* **Activity**:
Would you reproduce exactly the lines below from the one holding "You are a GUI" through the one holding "Tap the back arrow icon", inclusive, and no others?

*** Records to process ***

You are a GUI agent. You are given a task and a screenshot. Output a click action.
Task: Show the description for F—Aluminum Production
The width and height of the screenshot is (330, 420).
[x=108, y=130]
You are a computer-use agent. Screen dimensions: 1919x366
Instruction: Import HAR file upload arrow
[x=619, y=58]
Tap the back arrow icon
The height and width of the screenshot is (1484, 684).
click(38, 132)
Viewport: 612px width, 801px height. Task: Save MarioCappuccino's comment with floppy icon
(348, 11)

*** End of Records to process ***
*** Records to process ***

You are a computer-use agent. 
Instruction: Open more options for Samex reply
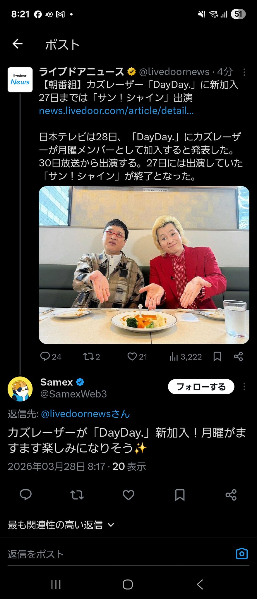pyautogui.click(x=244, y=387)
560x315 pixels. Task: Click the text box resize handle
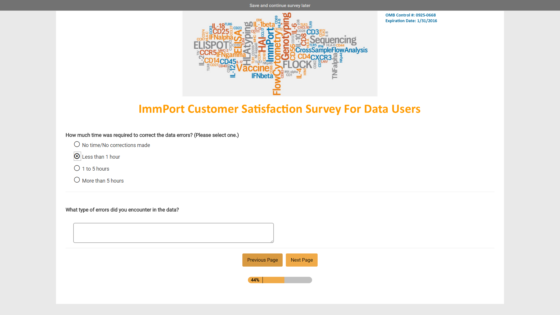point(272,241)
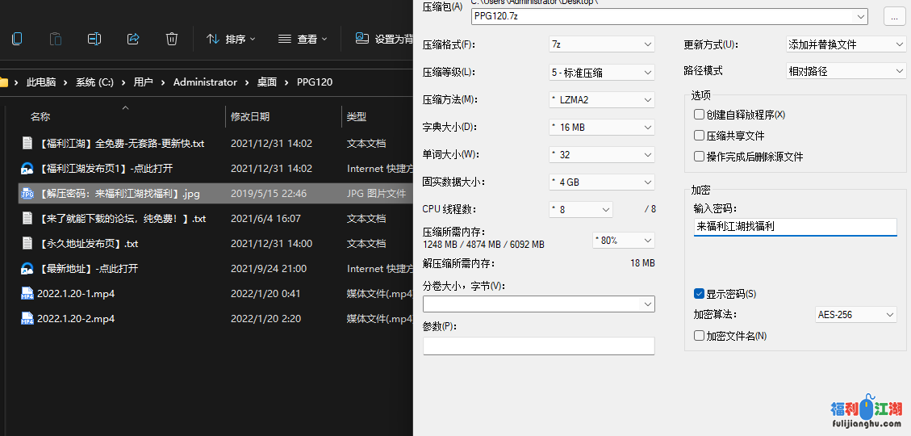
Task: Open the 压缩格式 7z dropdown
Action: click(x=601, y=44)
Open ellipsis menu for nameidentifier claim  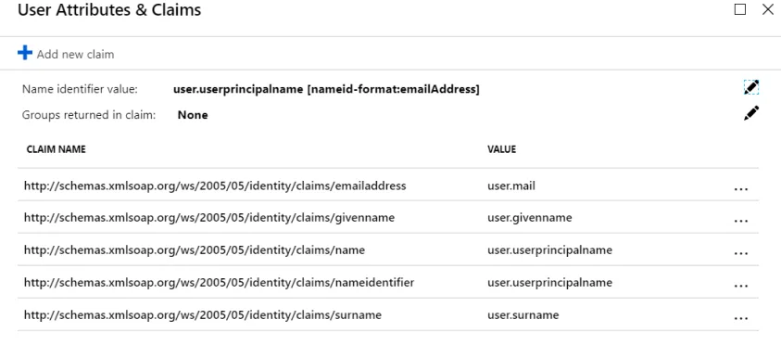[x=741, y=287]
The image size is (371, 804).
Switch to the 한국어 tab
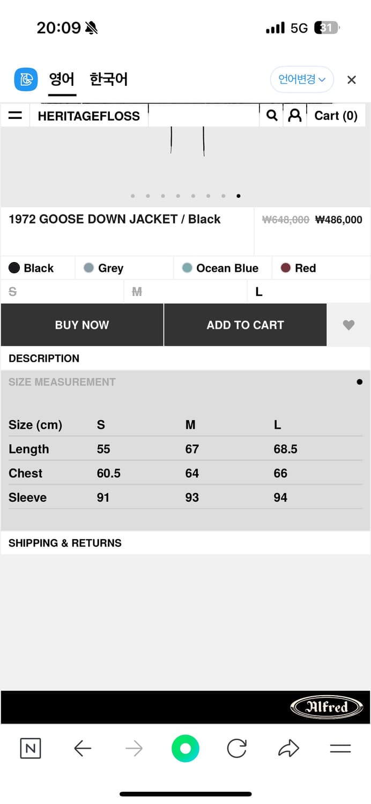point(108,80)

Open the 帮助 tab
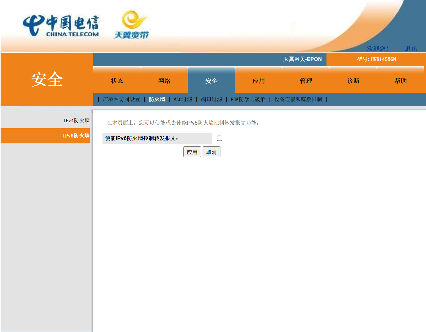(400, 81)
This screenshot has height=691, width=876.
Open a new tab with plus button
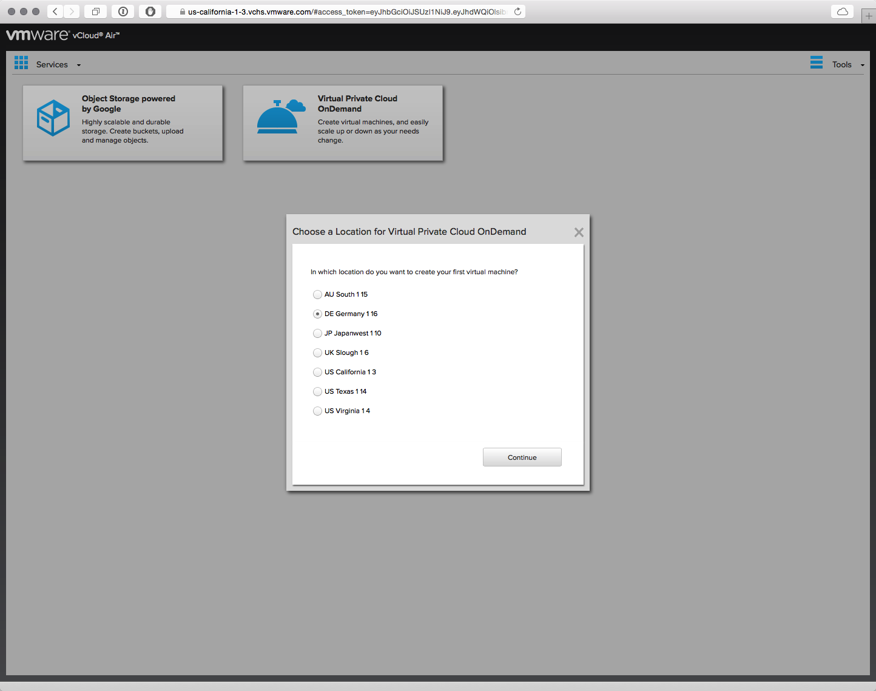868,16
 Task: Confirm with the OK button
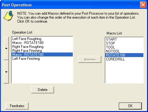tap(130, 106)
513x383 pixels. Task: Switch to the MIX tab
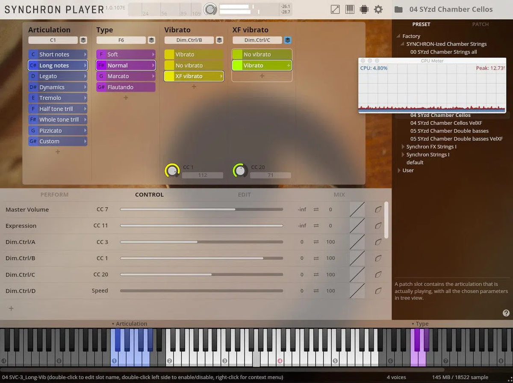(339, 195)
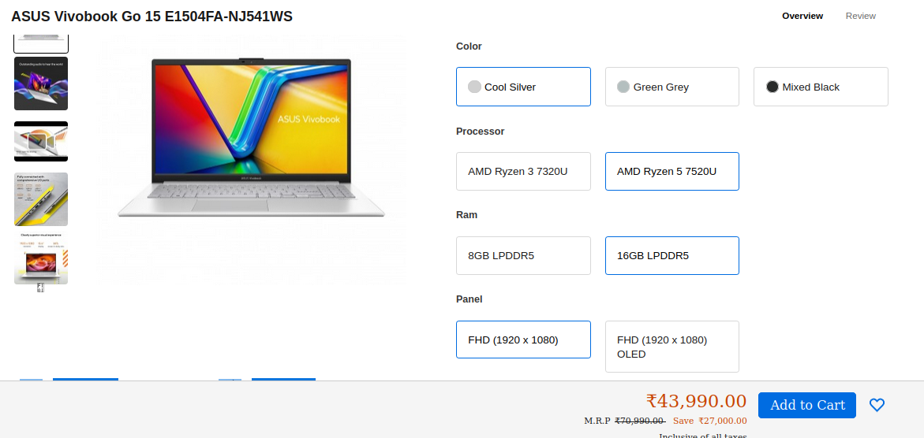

*** End of Records to process ***

* **Task result**:
You are a GUI agent. You are given a task and a screenshot. Output a click action.
Task: Show the description for F—Aluminum Production
The width and height of the screenshot is (330, 420).
[x=108, y=130]
You are a computer-use agent. Screen dimensions: 1919x366
Instruction: Import HAR file upload arrow
[x=619, y=58]
Tap the back arrow icon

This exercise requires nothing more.